__What needs to be done__.
Each record that follows must be given again without alteration.

Stored entries
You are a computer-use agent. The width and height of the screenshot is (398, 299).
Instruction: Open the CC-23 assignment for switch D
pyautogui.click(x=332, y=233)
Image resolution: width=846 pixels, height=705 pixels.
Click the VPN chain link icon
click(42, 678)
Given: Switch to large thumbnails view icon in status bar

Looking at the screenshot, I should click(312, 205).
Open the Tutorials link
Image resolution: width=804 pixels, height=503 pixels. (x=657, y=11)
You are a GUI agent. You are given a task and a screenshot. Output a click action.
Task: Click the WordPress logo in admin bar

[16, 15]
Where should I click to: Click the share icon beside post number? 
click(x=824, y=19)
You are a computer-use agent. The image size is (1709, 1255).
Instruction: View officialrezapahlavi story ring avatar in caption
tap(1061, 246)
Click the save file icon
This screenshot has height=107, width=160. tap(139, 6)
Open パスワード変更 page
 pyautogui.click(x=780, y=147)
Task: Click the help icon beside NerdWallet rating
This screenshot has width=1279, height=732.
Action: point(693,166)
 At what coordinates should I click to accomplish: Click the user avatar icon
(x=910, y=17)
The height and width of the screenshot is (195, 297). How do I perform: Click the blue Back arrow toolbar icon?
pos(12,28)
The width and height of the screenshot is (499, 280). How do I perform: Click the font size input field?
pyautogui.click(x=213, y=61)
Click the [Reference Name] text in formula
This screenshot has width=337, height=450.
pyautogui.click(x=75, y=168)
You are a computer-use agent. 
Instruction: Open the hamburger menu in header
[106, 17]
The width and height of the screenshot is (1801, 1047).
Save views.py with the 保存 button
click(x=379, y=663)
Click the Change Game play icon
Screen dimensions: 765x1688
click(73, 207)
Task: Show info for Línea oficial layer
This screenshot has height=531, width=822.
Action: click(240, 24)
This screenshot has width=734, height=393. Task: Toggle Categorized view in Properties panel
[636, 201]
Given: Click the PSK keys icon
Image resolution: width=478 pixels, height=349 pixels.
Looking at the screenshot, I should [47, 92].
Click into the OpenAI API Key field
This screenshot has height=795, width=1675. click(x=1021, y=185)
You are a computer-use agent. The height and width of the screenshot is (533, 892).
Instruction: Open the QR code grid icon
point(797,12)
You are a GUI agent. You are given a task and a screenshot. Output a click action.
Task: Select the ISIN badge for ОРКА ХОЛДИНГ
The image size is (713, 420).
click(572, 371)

__Exercise answer__.
You are a computer-use agent. The width and height of the screenshot is (398, 299).
Instruction: Open the CC-23 assignment for switch D
pyautogui.click(x=332, y=233)
Image resolution: width=846 pixels, height=705 pixels.
Click the VPN chain link icon
click(42, 678)
Given: Switch to large thumbnails view icon in status bar

Looking at the screenshot, I should click(312, 205).
Open the Tutorials link
Image resolution: width=804 pixels, height=503 pixels. (x=657, y=11)
You are a GUI agent. You are given a task and a screenshot. Output a click action.
Task: Click the WordPress logo in admin bar

[16, 15]
Where should I click to: Click the share icon beside post number? 
click(x=824, y=19)
You are a computer-use agent. The image size is (1709, 1255).
Instruction: View officialrezapahlavi story ring avatar in caption
tap(1061, 246)
Click the save file icon
This screenshot has height=107, width=160. tap(139, 6)
Open パスワード変更 page
 pyautogui.click(x=780, y=147)
Task: Click the help icon beside NerdWallet rating
This screenshot has width=1279, height=732.
Action: point(693,166)
 At what coordinates should I click to accomplish: Click the user avatar icon
(x=910, y=17)
The height and width of the screenshot is (195, 297). How do I perform: Click the blue Back arrow toolbar icon?
pos(12,28)
The width and height of the screenshot is (499, 280). How do I perform: Click the font size input field?
pyautogui.click(x=213, y=61)
Click the [Reference Name] text in formula
This screenshot has width=337, height=450.
pyautogui.click(x=75, y=168)
You are a computer-use agent. 
Instruction: Open the hamburger menu in header
[106, 17]
The width and height of the screenshot is (1801, 1047).
Save views.py with the 保存 button
click(x=379, y=663)
Click the Change Game play icon
Screen dimensions: 765x1688
click(73, 207)
Task: Show info for Línea oficial layer
This screenshot has height=531, width=822.
Action: click(240, 24)
This screenshot has width=734, height=393. Task: Toggle Categorized view in Properties panel
[636, 201]
Given: Click the PSK keys icon
Image resolution: width=478 pixels, height=349 pixels.
Looking at the screenshot, I should [47, 92].
Click into the OpenAI API Key field
This screenshot has height=795, width=1675. click(x=1021, y=185)
You are a computer-use agent. The height and width of the screenshot is (533, 892).
Instruction: Open the QR code grid icon
point(797,12)
You are a GUI agent. You are given a task and a screenshot. Output a click action.
Task: Select the ISIN badge for ОРКА ХОЛДИНГ
The image size is (713, 420).
click(572, 371)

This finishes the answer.